Snap Spectacles (Snap)
- See-through MR display with waveguides, a real holographic overlay.
- Interaction: hand tracking, voice control, touch.
- Current target: advanced developers and creators, transitioning towards consumers with the Specs.
Meta Orion (Meta)
- MR glasses with waveguides, a wide field of view and complex overlays.
- Architecture with pocket computer + sEMG wristband for neural/muscular input.
- Vision: to replace a significant part of what we do on smartphones today, turning AR into the new operating system of the physical world.
The Metagate case: mobile AR vs headset Mixed Reality in the commercial funnel
Why smartphone AR has not (really) worked in the funnel
From our real-world experience at Metagate, built with actual clients and projects, we have been able to see an uncomfortable truth that goes beyond the narrative:
“Everyone has a smartphone so everyone can use AR” is true in theory, but it doesn’t work in the real funnel.
The patterns we have observed are consistent:
- Very low real usage rate: even if technically everyone could, almost no one actually opens the AR experience from their phone.
- Too much friction: scan the QR code, open the link, grant permissions, load the scene… every step is a potential drop-off point.
- Limited wow effect: once opened, the experience is perceived as “one more piece of content” inside the phone, not as something transformative.
- “Toy” perception on the business side: especially in enterprise and retail contexts, mobile AR is seen as a gimmick rather than a strategic investment.
The result is a funnel that stalls early: high theoretical potential, but low real conversion.
How the funnel flips with headset Mixed Reality
With Mixed Reality on a headset (e.g. Meta Quest 3), the parameters are reversed:
- Fewer potential users (not everyone owns an MR headset), but those who try the experience encounter an extremely strong wow effect.
- The experience is no longer “a piece of content on the screen”, but a three-dimensional environment that enters the user’s physical space, with objects, interfaces and content that “are really there”.

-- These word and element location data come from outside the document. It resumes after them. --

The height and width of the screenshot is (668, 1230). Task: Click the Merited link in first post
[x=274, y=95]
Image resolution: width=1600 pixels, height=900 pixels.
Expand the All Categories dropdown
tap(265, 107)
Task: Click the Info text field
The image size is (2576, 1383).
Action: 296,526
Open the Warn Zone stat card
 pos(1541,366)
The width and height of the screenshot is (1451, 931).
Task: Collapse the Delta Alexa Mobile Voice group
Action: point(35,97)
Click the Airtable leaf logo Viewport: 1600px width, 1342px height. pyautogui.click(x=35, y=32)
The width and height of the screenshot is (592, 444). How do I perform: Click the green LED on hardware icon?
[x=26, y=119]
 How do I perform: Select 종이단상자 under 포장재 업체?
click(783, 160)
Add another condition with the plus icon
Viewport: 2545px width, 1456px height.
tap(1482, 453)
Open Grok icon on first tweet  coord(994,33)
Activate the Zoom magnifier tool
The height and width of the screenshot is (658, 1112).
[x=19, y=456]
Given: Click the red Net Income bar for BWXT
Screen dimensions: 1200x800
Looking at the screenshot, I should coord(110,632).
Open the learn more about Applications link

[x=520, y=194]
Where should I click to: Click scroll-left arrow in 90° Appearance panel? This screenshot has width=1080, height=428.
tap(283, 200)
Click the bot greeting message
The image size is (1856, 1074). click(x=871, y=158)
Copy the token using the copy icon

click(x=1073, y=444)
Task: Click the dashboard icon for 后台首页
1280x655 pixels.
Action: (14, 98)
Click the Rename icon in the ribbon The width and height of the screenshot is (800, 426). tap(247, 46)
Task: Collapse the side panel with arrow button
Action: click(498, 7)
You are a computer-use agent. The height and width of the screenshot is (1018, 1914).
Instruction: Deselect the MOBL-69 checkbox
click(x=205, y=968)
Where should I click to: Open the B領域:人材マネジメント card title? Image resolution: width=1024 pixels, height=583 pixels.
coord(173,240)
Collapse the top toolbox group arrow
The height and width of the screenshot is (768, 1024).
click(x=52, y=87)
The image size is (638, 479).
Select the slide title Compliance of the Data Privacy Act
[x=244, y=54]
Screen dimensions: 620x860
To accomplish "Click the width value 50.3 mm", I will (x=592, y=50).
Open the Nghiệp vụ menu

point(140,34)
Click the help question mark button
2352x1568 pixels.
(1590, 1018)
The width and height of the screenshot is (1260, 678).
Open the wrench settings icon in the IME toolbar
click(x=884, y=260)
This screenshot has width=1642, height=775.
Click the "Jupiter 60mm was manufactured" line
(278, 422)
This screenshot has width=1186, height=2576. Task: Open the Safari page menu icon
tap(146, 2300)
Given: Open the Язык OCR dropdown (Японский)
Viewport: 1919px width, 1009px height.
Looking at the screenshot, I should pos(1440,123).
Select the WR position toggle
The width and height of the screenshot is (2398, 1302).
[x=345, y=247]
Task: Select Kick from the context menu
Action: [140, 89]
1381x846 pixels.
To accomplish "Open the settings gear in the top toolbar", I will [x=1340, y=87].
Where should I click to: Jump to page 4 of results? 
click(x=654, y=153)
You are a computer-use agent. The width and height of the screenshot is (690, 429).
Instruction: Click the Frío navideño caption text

- In client meetings, the MR demo becomes a narrative accelerator: in a few seconds the decision-maker understands what a process, product or space could become when it is “augmented” by digital content.
In funnel terms:
- Mobile AR: accessible to everyone, but rarely memorable → the funnel tends to break.
- Headset Mixed Reality: fewer users, but an impact strong enough to justify an investment → the funnel continues, and conversations turn into projects.
This is one of the reasons why, at Metagate, we are betting so heavily on Mixed Reality experiences on Meta Quest: they are not only spectacular, they have a concrete impact on engagement, decisions and conversions.
Are we close to AR glasses “for everyone”?
Putting together all the market signals, the picture is clear:
- “surface-level” AR platforms (filters, general-purpose WebAR) are shutting down or repositioning,
- the big players (Meta, Apple, Google, Samsung, Snap) are converging on smart glasses as the end goal,
- the infrastructure (3D maps, VPS, spatial data, multimodal AI) is being prepared to support wearable, always-on computing.
Projects like Meta Orion and Snapchat’s Spectacles show what tomorrow’s AR will look like; products like Ray-Ban Meta and Meta Ray-Ban Display are the bridge we are crossing today.
For those who develop Mixed Reality experiences like Metagate, the message is simple:
We are moving from AR as an “effect on the feed” to AR as the “operating system of the physical world”.
Today’s MR headsets – like Meta Quest 3 – are the lab where we learn the spatial language. Tomorrow’s AR glasses – Orion, Spectacles, the glasses from Apple and Google – will be the place where this language becomes everyday life.